The second version of Wish is called true wish and it is responsible for legendary and tragic effects that made this spell (in)famous. This is also quoted by the SRD in the following paragraph:

You may try to use a wish to produce greater effects than these, but doing so is dangerous. (The wish may pervert your intent into a literal but undesirable fulfillment or only a partial fulfillment, at the GM's discretion.)

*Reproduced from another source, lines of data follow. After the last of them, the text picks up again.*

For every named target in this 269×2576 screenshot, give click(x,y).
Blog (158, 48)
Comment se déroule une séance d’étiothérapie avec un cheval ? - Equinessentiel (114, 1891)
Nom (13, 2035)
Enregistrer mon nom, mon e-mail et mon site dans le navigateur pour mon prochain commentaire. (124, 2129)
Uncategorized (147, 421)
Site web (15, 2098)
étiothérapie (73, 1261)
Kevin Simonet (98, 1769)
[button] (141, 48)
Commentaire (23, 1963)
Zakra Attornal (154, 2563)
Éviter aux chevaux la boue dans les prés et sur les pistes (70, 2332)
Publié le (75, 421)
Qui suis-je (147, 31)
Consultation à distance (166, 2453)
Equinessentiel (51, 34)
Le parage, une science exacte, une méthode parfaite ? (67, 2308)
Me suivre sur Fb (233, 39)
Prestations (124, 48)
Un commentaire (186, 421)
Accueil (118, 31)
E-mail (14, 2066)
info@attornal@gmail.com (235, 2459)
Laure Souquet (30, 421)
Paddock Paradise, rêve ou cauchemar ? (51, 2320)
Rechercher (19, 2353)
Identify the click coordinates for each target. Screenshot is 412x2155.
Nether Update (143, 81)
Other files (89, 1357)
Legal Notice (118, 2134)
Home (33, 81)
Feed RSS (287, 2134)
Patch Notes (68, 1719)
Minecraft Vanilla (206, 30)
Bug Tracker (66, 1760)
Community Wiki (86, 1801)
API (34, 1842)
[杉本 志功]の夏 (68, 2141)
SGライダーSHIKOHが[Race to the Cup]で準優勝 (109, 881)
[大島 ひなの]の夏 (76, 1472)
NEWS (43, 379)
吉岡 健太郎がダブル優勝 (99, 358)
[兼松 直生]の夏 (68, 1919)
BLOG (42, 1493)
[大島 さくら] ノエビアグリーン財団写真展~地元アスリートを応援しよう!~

The catch is that now true wish requires an additional and special component: an outsider’s true name, body part or relic. And not only from any outside but from a special and unique creature like: solars, agathion leaders, infernal dukes and archdukes (and archdevils), balor lords or demon lords, titans, Eldest/fey lords, asura ranas, pleromas, rakshasa immortals, olethrodaemon paragons (or even one of Four Horsemen), kami lords, akvan princes, yamarajs, noble genies, empyreal lords, kyton demagogues, elemental princes etc. (Anything below a true deity, including a few unique outsiders, legendary figures – like Baba Yaga – and quasi-deities).

A true wish allows a caster to reach higher levels of power, but at greater risk. Things like true immortality, potent powers, access to unique artifacts or dimensions etc. are the province of such creatures. Meta-gamely speaking, this new requirements will make these types of Wish more memorable and hard to get, besides granting all types of hooks, quests and adventure-material for your campaign (even if the party is of a lower level, a true wish is the perfect opportunity for an archwizard to hire the service of adventurers). Finally, using a Wish through the lens of a particular outsider gives the Gamemaster excellent guidelines to properly adapt (and corrupt) the wisher’s interpretation.

Finally, beyond spell channeling and true wish, lies the potent (and dangerous) field of the true dweomers. This is what Geb was doing when he transformed Nex’s borders into a wasteland. A true dweomer is a potent spell, with can only be used once and in particular time and/or circumstance; almost like a ritual. I doesn’t possess level requirement besides lots of casting of Wish, rare components, specific locations, unearthly knowledge requisites etc. In other words, I’m totally stealing from Swords & Wizardry’s advice – treat truly epic magic (of the type that create flying islands and destroy mountains) as a magic item research. Make each true dweomer unique, very specific and hard to get. Also don’t forget that – when the true dweomer is finally finished, lock and loaded – that it’s something extremely potent. You don’t need a Epic Level Handbook or extremely complex magic systems, just good hooks and challenging quests.

Hope this idea can help your campaigns.